[Items on target coordinates]
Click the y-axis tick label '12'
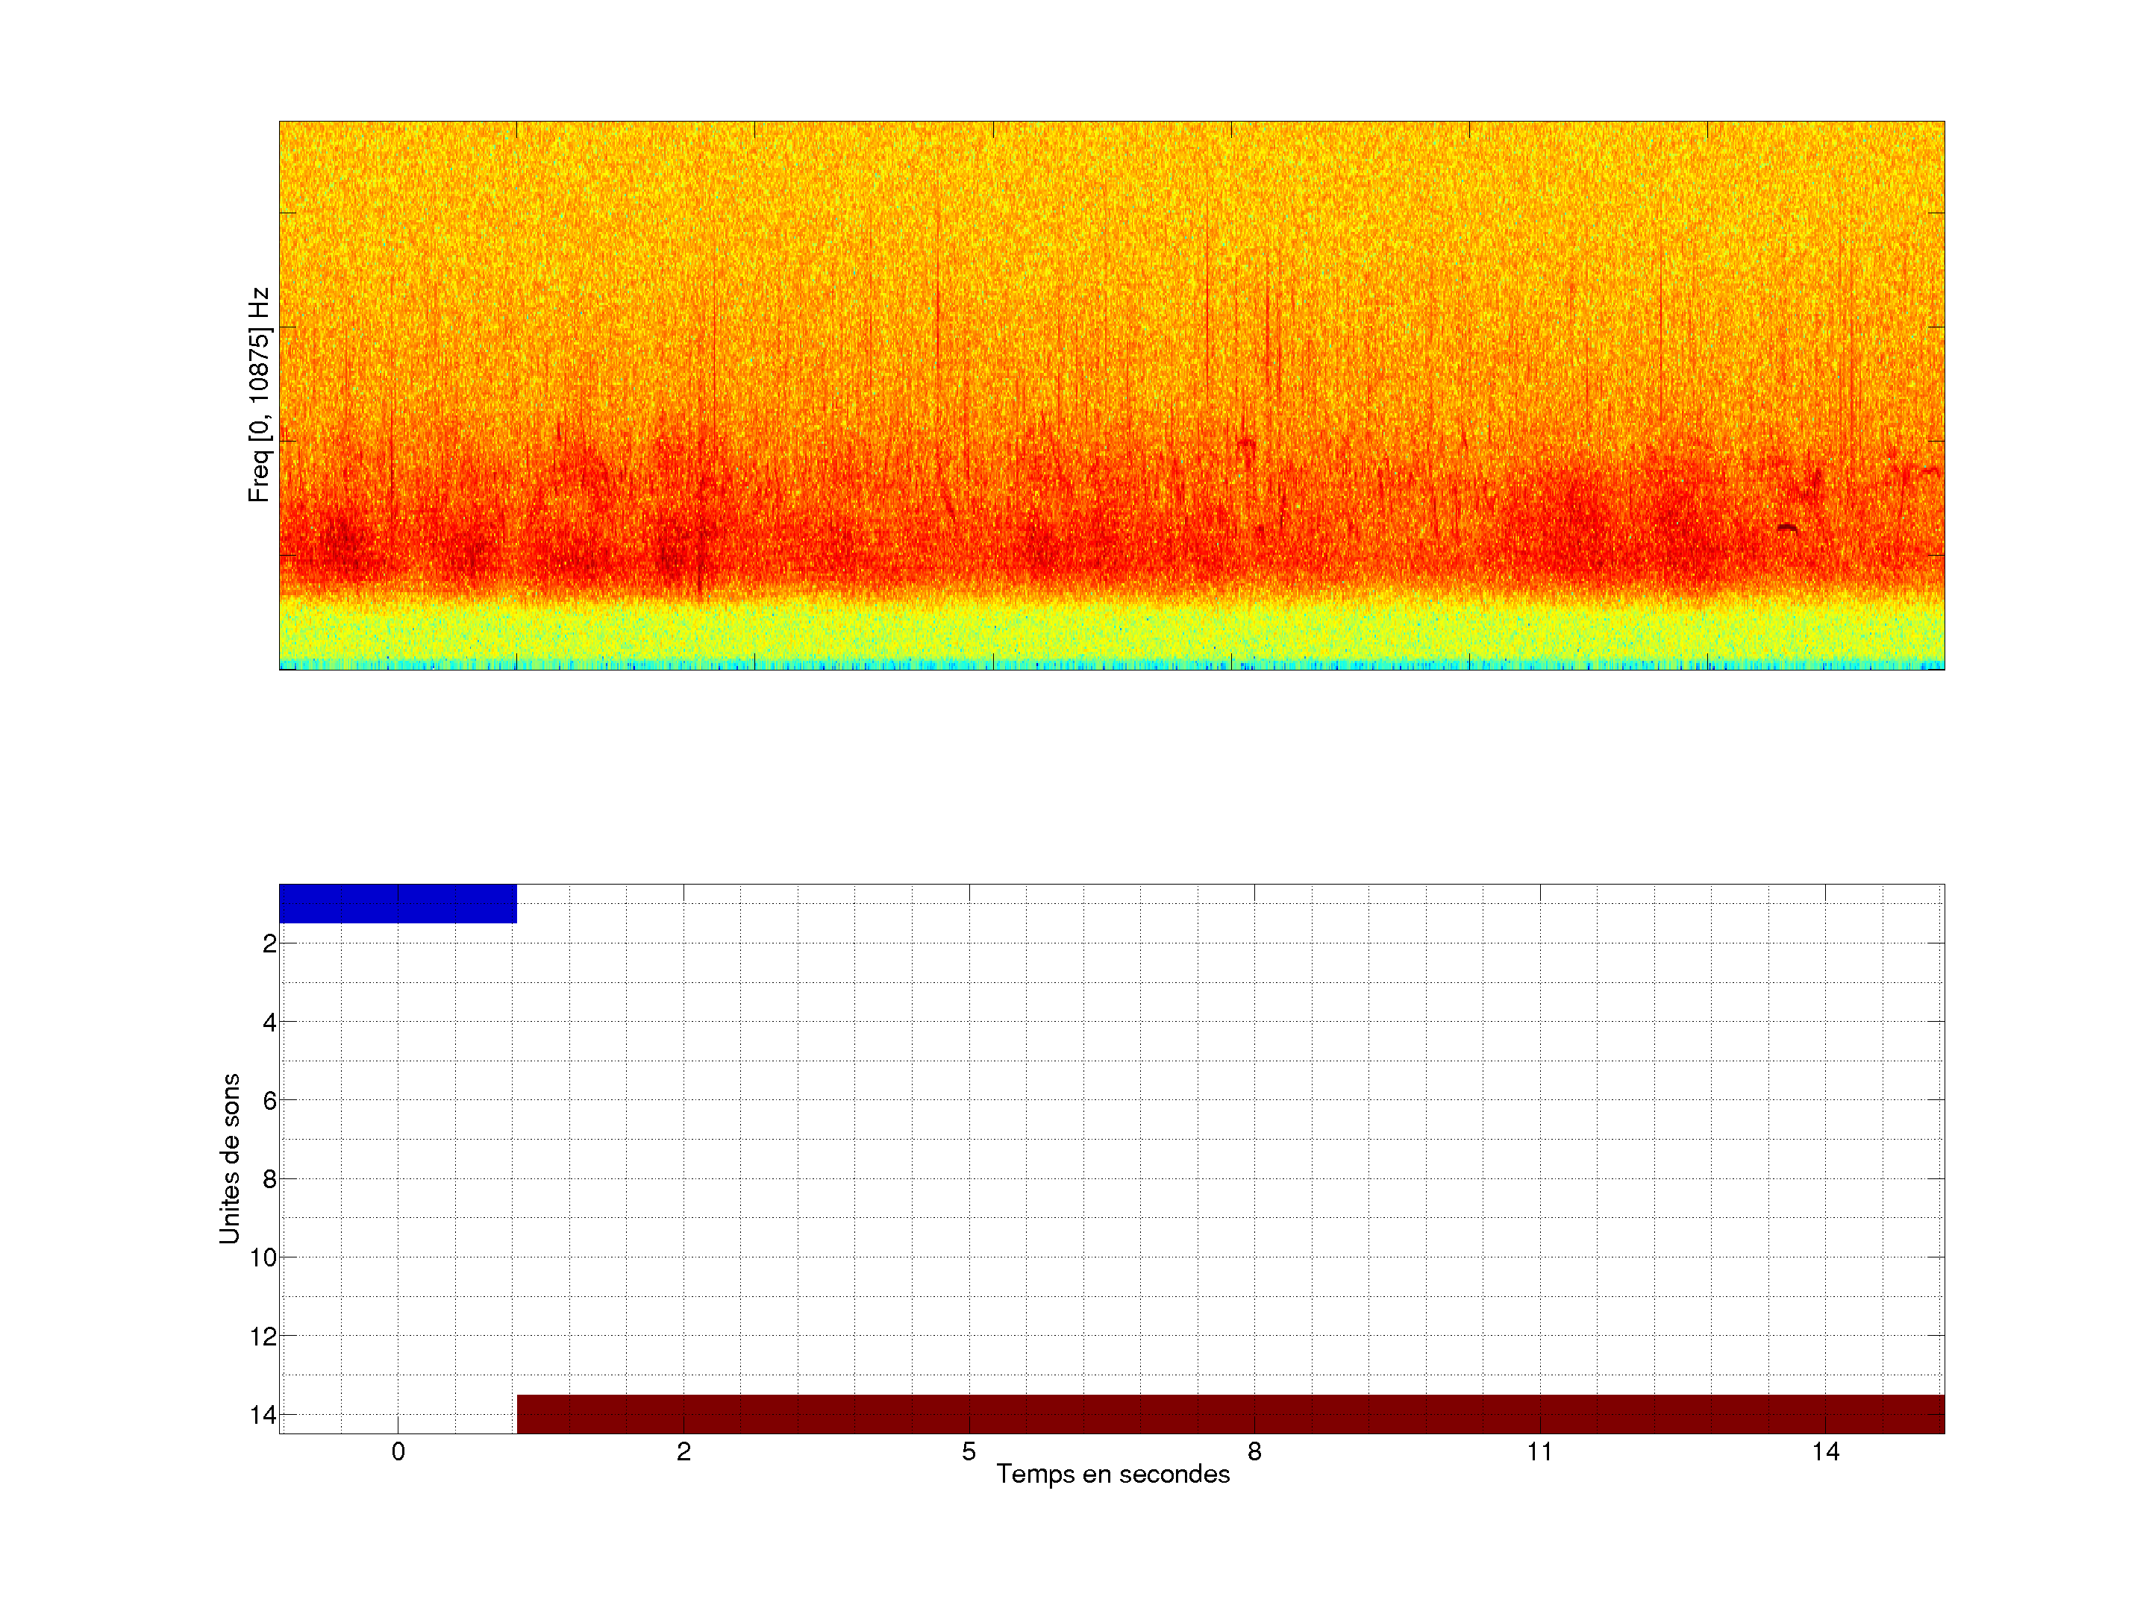(x=263, y=1337)
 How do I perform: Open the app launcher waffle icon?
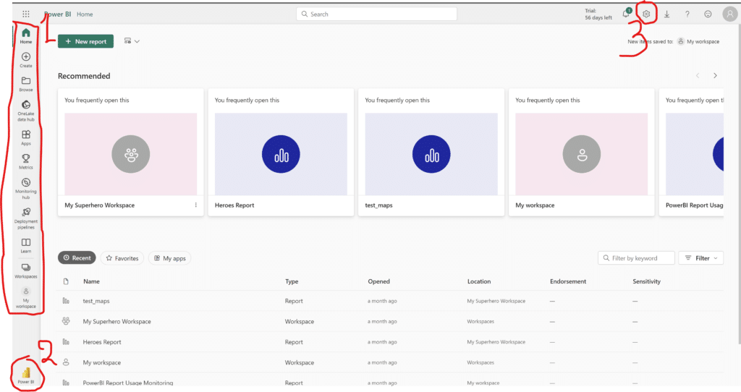26,14
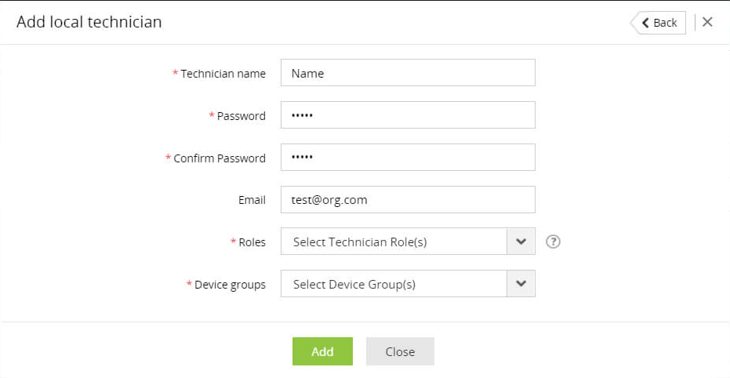Click the Back button in the header

(659, 23)
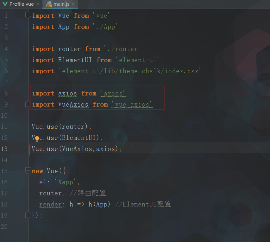The height and width of the screenshot is (242, 270).
Task: Click the Vue logo icon on Profile.vue
Action: tap(5, 4)
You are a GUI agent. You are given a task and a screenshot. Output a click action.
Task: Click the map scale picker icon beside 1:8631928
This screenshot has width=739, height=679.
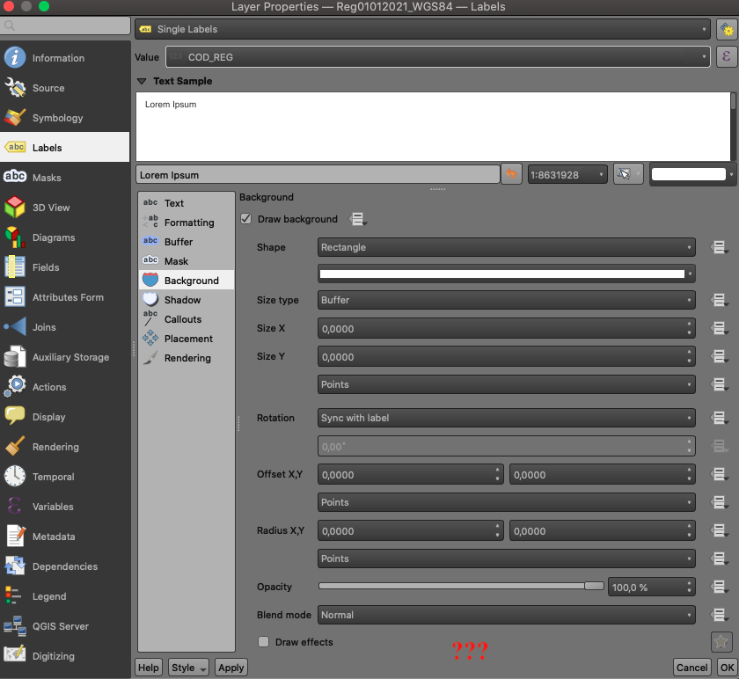point(628,174)
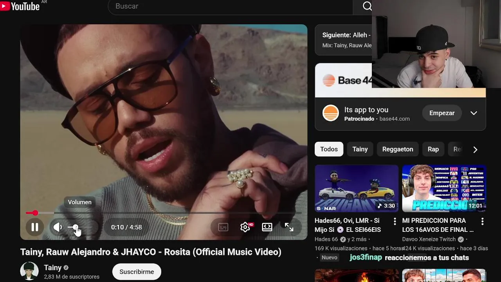Click the search magnifier icon
The width and height of the screenshot is (501, 282).
pos(367,6)
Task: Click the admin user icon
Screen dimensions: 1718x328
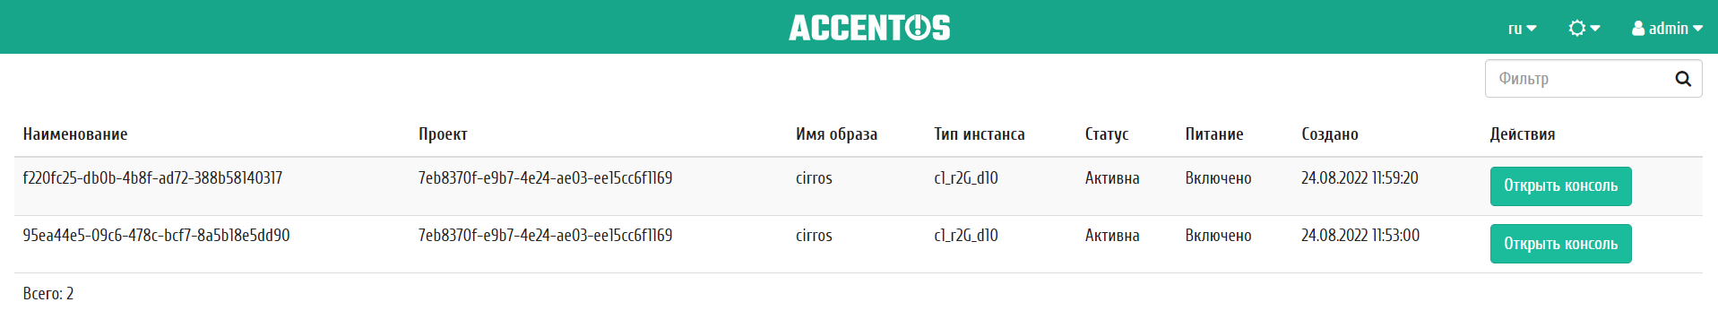Action: coord(1638,29)
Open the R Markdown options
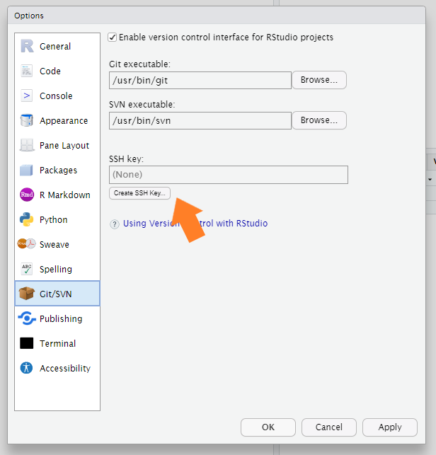The image size is (436, 455). tap(64, 195)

What you should do:
Turn the items above into a JSON list of strings, one string per line, with blank lines and the pictures left out.

Correct answer:
[
  "Click the y-axis tick label '12'",
  "(x=263, y=1337)",
  " How do I perform: Open the app launcher waffle icon?",
  "26,14",
  "Click the Back button in the header",
  "(659, 23)",
  "The height and width of the screenshot is (242, 270).",
  "Task: Click the Vue logo icon on Profile.vue",
  "Action: tap(5, 4)",
  "You are a GUI agent. You are given a task and a screenshot. Output a click action.",
  "Task: Click the map scale picker icon beside 1:8631928",
  "This screenshot has width=739, height=679.",
  "point(628,174)",
  "Click the search magnifier icon",
  "The width and height of the screenshot is (501, 282).",
  "pos(367,6)",
  "Task: Click the admin user icon",
  "Screen dimensions: 1718x328",
  "Action: coord(1638,29)",
  "Open the R Markdown options",
  "The image size is (436, 455). tap(64, 195)"
]